I’ll not forget the morning of 4th March 2021, driving to St Christopher’s Church in Hazelmere to receive my first COVID-19 vaccination. I knew it would be another couple of weeks for the vaccine protection to be significant.
The relief was immense, immediate, and tainted with some level of guilt (that I am now covered but others are not yet so lucky).
By the middle of the month the number of daily COVID-19 deaths in the UK had fallen below 100 for the first time since October.
At 12noon, on 23rd March, people of the UK took a minute’s silence to look back and to remember the 126,172 people who have died from the virus since the beginning of lockdown.
The schools have been re-opened to children in the past couple of weeks (after two-months of home / online education).

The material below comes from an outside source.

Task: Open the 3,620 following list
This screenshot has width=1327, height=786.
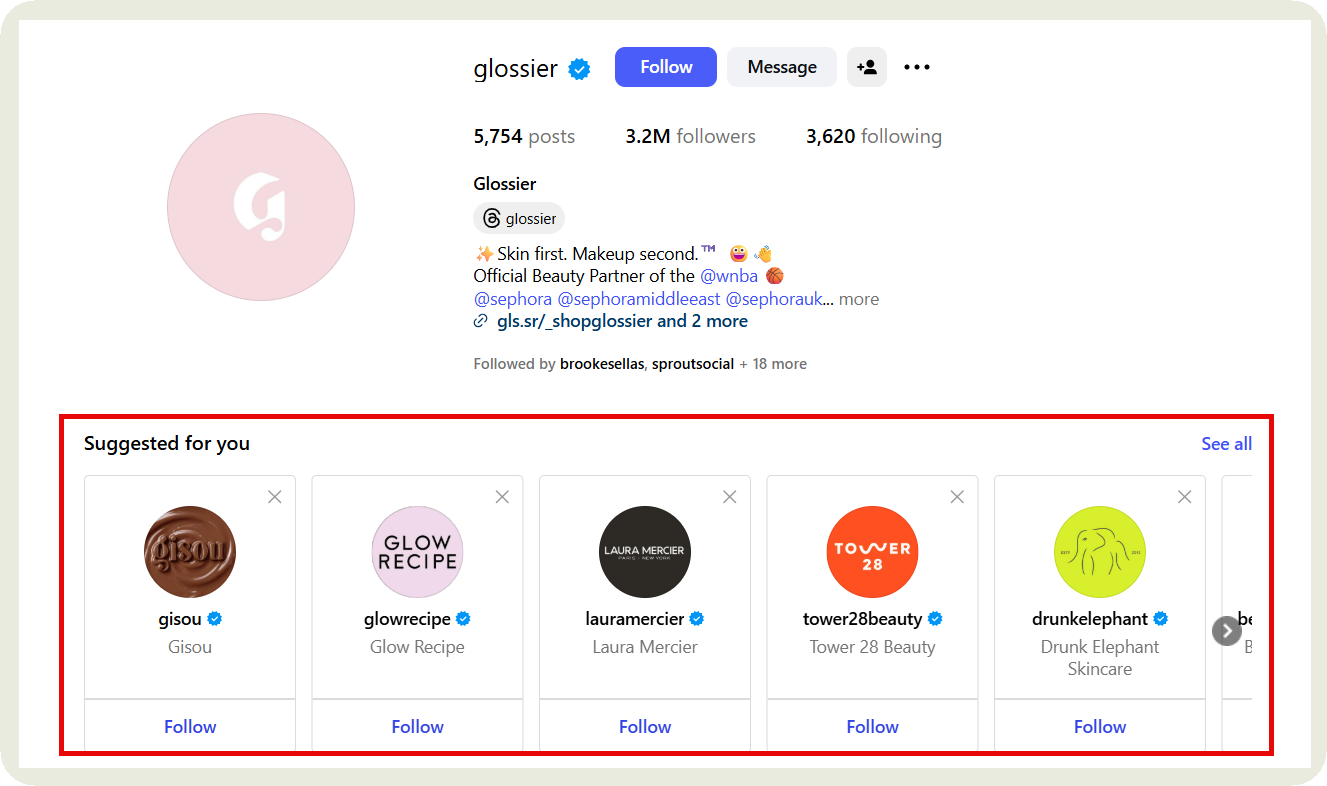Action: coord(873,136)
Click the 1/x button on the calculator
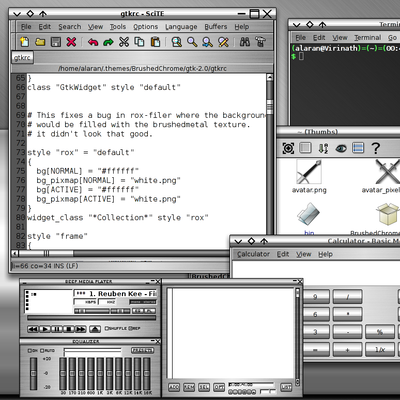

Incredibly, the UK vaccination programme set a record this month of administering just under 850,000 vaccinations in one day!
Today (30th March) the ONS reported that half of people in the UK now have the required level of antibodies to protect them against against the virus, either through infection or vaccination.
Compared to the end of last month, it’s like I’m observing the world through different lens now. There is rennewed optimism and a sense that society is beginning to turn the COVID crisis around.
The weather annd climate channge:
During the past winter I’ve spent much more time outdoors than I’ve ever done in previous years. I’ve been getting more walks with the dog this year than ever before adn working in the garden has been a particular priority. The past few weekends have I’ve been focussed on tidying up and seeding the area that I landscaped in the autumn. Over the past few weeks I’ve thinking about when to plant the veg-patch. A by-product of the kids getting older, leaving home and taking on other responsibilities is that I can find time to indulge in these activities.
Increased exposure to the elements and the great-outdoors has drawn my mind increasingly towards climate change again as I’ve been feeling the effects of slightly unusual weather patterns through-out the year: This month, for instance, it started off really cold with a rainfall that was well below average for this time of year. In fact we’ve had so little rain that I’ve been watering all the trees that we planted in the autumn as the ground was way too dry and they were all struggling to survive. Last week we experienced the second warmest March day on record, with temperatures of 24.5 °C (76.1 °F) in Kew Gardens (the highest since 1968).